The demand for concentrating light or thermal radiation, or for changing the path of a light beam according to a desired pattern arises in various engineering applications. Reflective type optical elements (mirrors) offer a cheap, lightweight solution for these tasks with a minimal loss of radiation energy. The traditional approach composes optical systems for a given application from mirrors of simple geometry (spherical, paraboloid or ellipsoid surfaces). In several applications image formation is not required; so non-imaging mirrors can be advantageously applied. The computerized design program determines the path of rays and the intensity distribution on a receiving surface. The system can be composed of mirrors of arbitrary number and shape. The geometry of mirrors can be defined by closed form equations or by giving the supporting points of a spline function. Mirrors can have reflective properties on one or on both sides. Radiation sources can be modelled by defining a pure parallel beam of light, a single point source or a system of point sources.
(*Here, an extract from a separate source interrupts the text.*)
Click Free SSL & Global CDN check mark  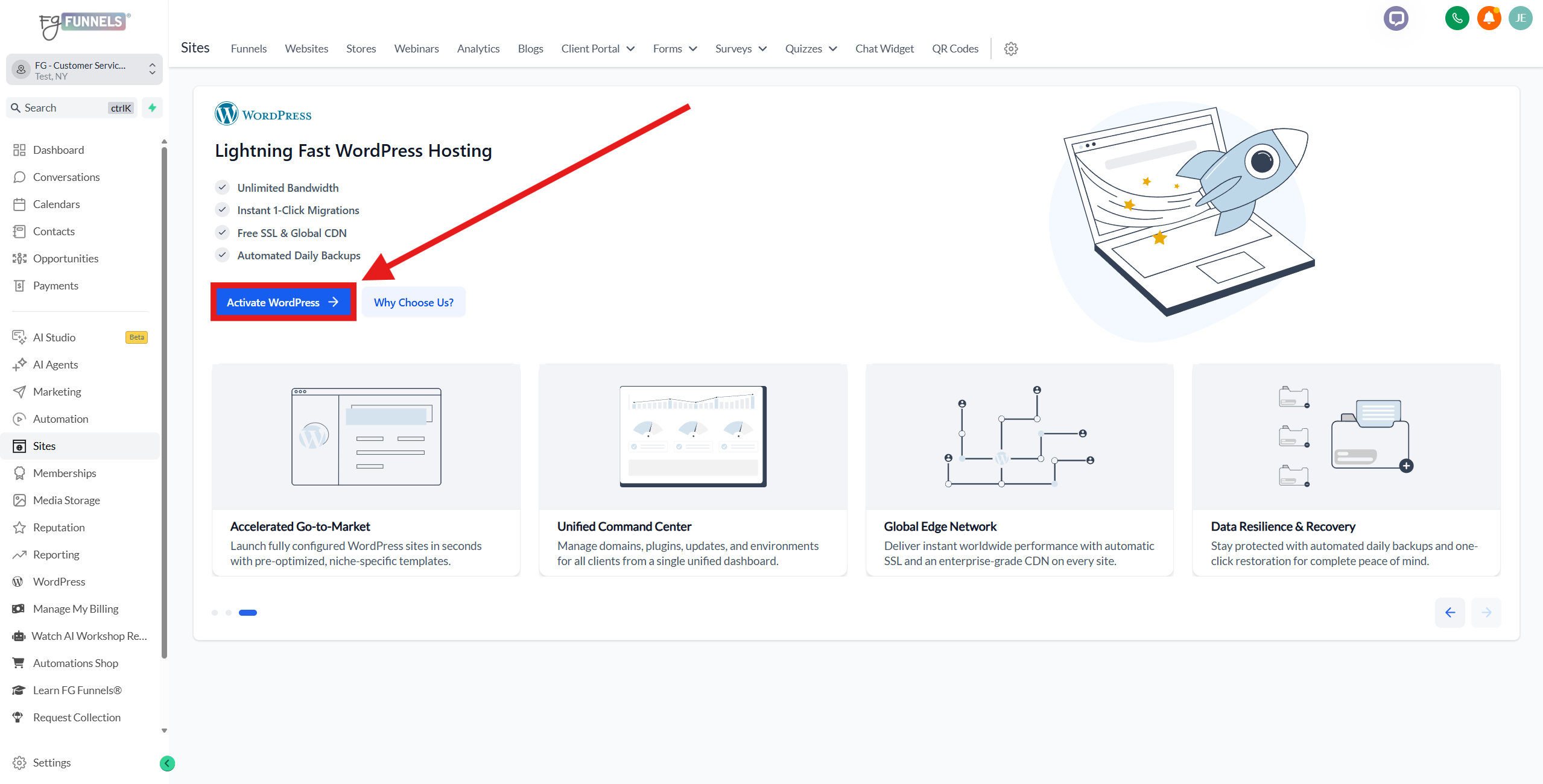223,233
Real light sources like an electrical resistance IR heater can be described as a system of point sources. Each individual mirror has its own reflectance data during the intensity computation. The results for a two dimensional plane or axisymmetric configurations can be presented easily in graphical form. The application of the method is illustrated by the examples of: -pyrhliometer -solar concentrator -light guide -IR line heater design.